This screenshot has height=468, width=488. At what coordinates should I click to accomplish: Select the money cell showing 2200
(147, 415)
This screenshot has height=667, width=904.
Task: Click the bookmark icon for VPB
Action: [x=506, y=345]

____

Work item:
Go through the records above and write each one out again exactly.

Finished exercise:
This screenshot has height=468, width=488. At what coordinates should I click to accomplish: Select the money cell showing 2200
(147, 415)
This screenshot has height=667, width=904.
Task: Click the bookmark icon for VPB
Action: [x=506, y=345]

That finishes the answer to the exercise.